▶ **Required action**:
Pull out each line of the records holding the string "toolbar".

(Saved entries)
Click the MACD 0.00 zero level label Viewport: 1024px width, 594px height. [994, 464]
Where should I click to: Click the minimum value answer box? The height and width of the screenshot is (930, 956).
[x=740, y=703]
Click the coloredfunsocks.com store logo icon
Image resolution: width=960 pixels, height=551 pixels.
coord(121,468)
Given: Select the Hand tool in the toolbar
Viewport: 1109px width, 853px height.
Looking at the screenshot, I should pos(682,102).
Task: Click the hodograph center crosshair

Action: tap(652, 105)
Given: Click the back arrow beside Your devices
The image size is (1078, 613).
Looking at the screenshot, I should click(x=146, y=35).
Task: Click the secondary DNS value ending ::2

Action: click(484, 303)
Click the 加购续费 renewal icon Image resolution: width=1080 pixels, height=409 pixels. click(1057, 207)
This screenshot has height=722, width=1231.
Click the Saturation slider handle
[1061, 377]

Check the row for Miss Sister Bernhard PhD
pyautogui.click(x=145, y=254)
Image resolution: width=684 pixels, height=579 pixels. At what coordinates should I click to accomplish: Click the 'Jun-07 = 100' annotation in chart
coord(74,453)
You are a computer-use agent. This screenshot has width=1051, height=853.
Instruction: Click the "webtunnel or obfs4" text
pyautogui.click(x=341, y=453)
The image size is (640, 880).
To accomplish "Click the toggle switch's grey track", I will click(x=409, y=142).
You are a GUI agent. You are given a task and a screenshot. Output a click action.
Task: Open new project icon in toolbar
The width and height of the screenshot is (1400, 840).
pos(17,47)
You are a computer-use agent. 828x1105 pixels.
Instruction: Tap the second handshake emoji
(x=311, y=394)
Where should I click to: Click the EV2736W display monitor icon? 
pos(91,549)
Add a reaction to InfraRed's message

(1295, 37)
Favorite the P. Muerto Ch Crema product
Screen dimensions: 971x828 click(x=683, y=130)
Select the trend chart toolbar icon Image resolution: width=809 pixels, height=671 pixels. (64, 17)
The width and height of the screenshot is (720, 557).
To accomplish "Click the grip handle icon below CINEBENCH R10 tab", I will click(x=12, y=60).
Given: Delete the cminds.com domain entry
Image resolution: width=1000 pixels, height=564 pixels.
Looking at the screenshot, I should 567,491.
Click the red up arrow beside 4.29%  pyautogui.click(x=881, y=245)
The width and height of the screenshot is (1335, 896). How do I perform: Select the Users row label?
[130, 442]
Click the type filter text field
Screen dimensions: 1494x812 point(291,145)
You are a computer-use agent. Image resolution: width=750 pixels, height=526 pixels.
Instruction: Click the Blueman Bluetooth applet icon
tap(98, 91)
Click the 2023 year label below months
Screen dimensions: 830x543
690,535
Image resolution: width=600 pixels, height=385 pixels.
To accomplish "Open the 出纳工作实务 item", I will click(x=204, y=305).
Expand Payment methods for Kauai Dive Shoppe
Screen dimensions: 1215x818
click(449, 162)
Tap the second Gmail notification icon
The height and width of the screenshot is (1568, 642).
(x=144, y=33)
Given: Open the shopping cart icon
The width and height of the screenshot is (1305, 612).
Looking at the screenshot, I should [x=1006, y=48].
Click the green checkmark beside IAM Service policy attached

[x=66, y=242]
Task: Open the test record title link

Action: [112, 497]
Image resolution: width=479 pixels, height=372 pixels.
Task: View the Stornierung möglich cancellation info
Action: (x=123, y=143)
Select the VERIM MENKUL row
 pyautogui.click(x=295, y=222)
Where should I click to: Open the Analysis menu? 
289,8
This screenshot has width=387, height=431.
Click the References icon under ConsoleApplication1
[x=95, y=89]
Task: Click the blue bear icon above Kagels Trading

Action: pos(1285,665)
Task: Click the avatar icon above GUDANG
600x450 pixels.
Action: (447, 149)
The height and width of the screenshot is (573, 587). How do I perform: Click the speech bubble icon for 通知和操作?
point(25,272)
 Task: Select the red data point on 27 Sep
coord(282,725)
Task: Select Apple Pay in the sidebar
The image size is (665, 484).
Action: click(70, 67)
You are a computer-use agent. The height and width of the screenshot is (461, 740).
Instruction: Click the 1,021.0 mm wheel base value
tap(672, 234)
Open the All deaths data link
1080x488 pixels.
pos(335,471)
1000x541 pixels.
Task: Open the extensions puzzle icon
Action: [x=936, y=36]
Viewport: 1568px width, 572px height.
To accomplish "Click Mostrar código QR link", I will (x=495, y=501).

▶ **Output below**:
Given: Select the Hand tool in the toolbar
Task: Open new project icon in toolbar
Select the trend chart toolbar icon Image resolution: width=809 pixels, height=671 pixels. (64, 17)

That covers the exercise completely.